Overall, these data suggest at least three possible interpretations. The most suitable is that POD superimposed on frailty may trigger a downward spiral leading to a negative chain of reactions (i.e., neuroinflammation, brain metabolic insufficiency, neurotransmitters’ imbalance, and others) that self-maintain after discharge and threaten the patient’s recovery [35].

However, it could also be hypothesized that POD hampers functional recovery through various mechanisms, such as a delayed onset of the rehabilitation process and reduced patient engagement. Additionally, POD might represent a marker of poor resilience, suggesting that it could be used as a condition to stratify risk in frail patients [36]. The lack of effect of POD alone on the outcomes at discharge and at 4-month follow-up might be due to the scarcity of patients without frailty who developed POD. The difference between this study and our previous study [12] regarding the effect of POD on functional status at discharge after HF surgery may be explained by the different methods used to assess POD and by the multicenter design of the present study.
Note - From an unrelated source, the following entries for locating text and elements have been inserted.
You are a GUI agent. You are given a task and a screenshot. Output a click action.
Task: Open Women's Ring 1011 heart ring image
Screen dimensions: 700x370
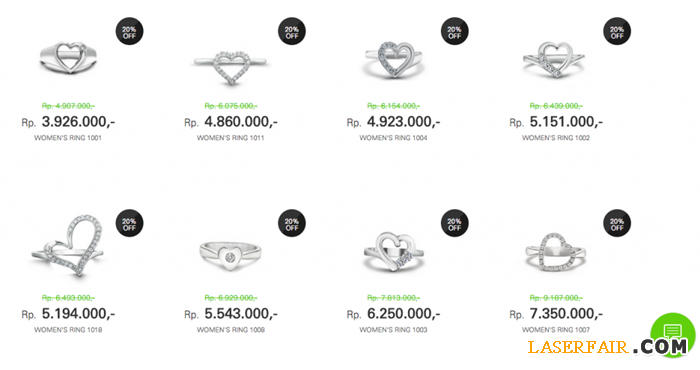click(231, 67)
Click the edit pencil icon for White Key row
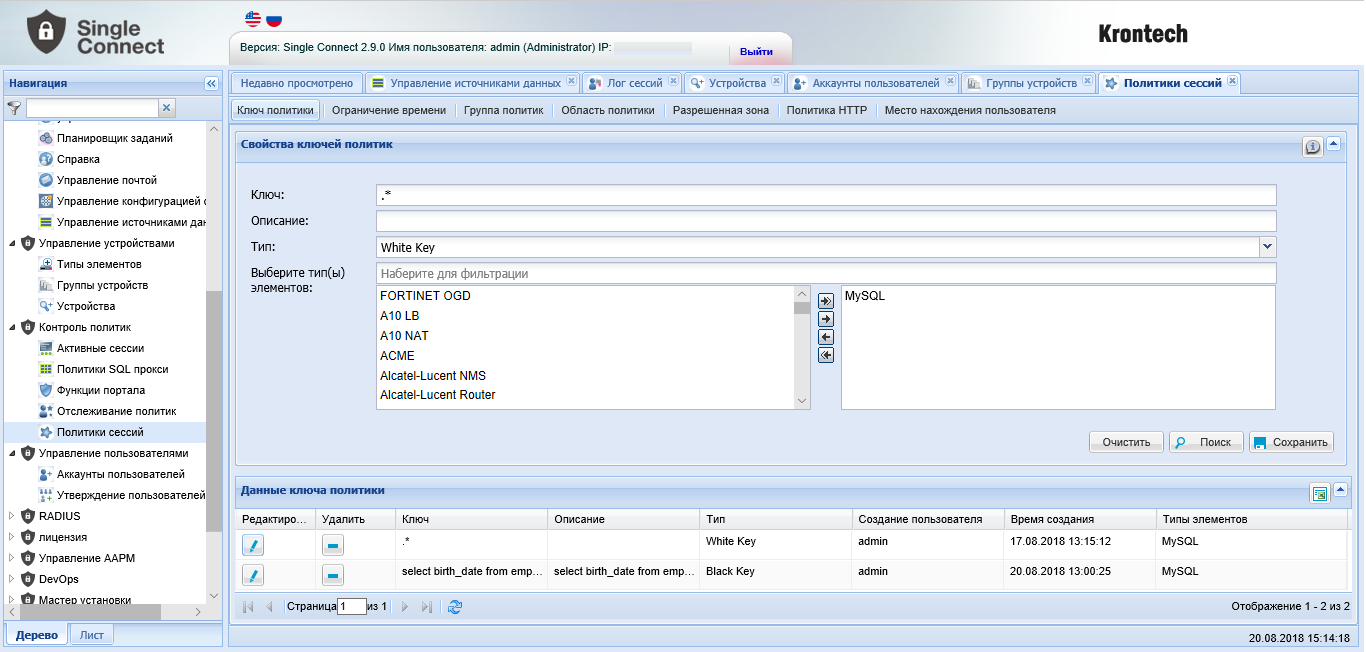Screen dimensions: 1366x652 coord(254,544)
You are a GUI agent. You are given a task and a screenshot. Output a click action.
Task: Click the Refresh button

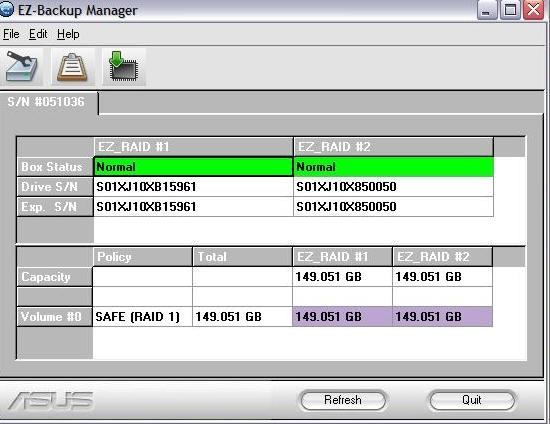[343, 400]
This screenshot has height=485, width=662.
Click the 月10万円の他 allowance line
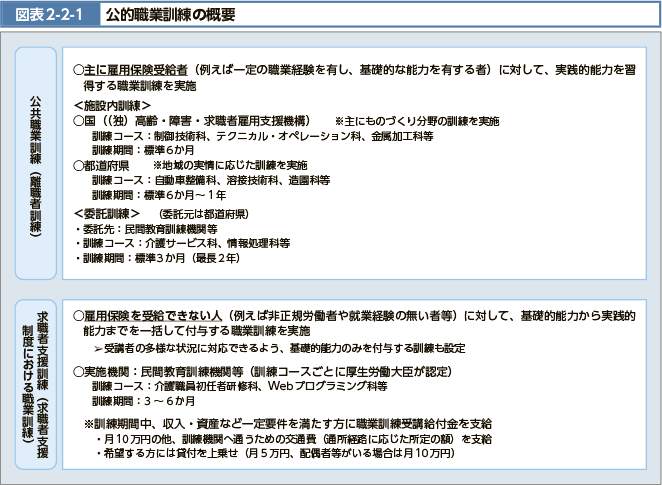click(x=292, y=439)
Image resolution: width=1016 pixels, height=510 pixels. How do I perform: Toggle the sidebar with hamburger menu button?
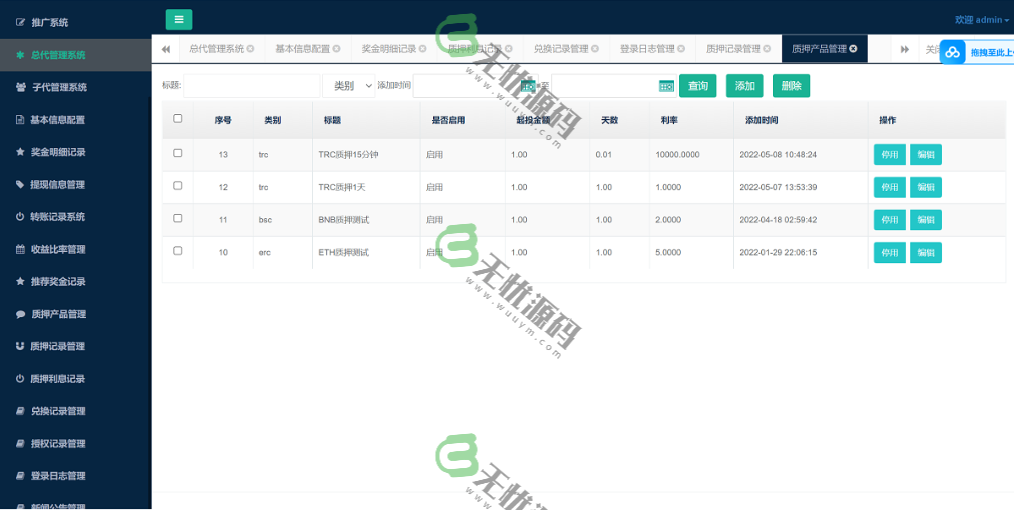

Previous systematic reviews have shown that multicomponent non-pharmacological interventions can prevent delirium, decreasing its incidence by more than 40% [37]. Since functional improvement in HF patients occurs mainly within 3 months after HF, the results of the present study suggest that it is important to screen for frailty on hospital admission and to prevent and treat POD not only to improve functional status at discharge but also to reduce the risk of further decline in the longer term [24].

The strengths of this study are the large sample size, the prospective and multicenter design, the use of a standardized approach to evaluate the patient’s clinical status, and the method used to assess POD. Indeed, all patients were assessed using the 4AT, which has shown, good overall performance in diagnostic accuracy for delirium detection in a recent systematic review and meta-analysis [18].

A limitation of the study is that we lost a relevant proportion of patients at the 4-month assessment, which may bias our results at follow-up. However, it may be considered that the multivariate Poisson regression model used to determine the variables associated with poor functional status at 4 months was adjusted for the patient’s likelihood of being lost or dead at follow-up. A second limitation is that functional status at 4 months was determined with a surrogate CAS assessed by telephone interviews because of limited resources (the GIOG 2.0. is not supported by any funding source). Third, the number of items used to compute the FI was lower than that suggested by Searle et al. [38]. However, a growing number of studies have recently been published using FIs that include 20–25 variables and show a good ability to predict negative outcomes in different patient cohorts [39, 40]. Lastly, we must acknowledge the potential for bias in our study results due to the impact of post-hospitalization development of COVID-19 on the extent of functional recovery in certain patients.

Conclusions

This study shows that in older patients undergoing HF surgery, frailty alone and its combination with POD are significantly associated with poor functional status at discharge. Furthermore, the development of POD exacerbates the negative effect that frailty exerts on functional outcomes after 4 months. The results of the present study highlight the importance of screening for frailty and of preventing and treating POD in patients undergoing HF surgery, in order to improve their functional status at discharge and reduce the risk of medium- and long-term disability.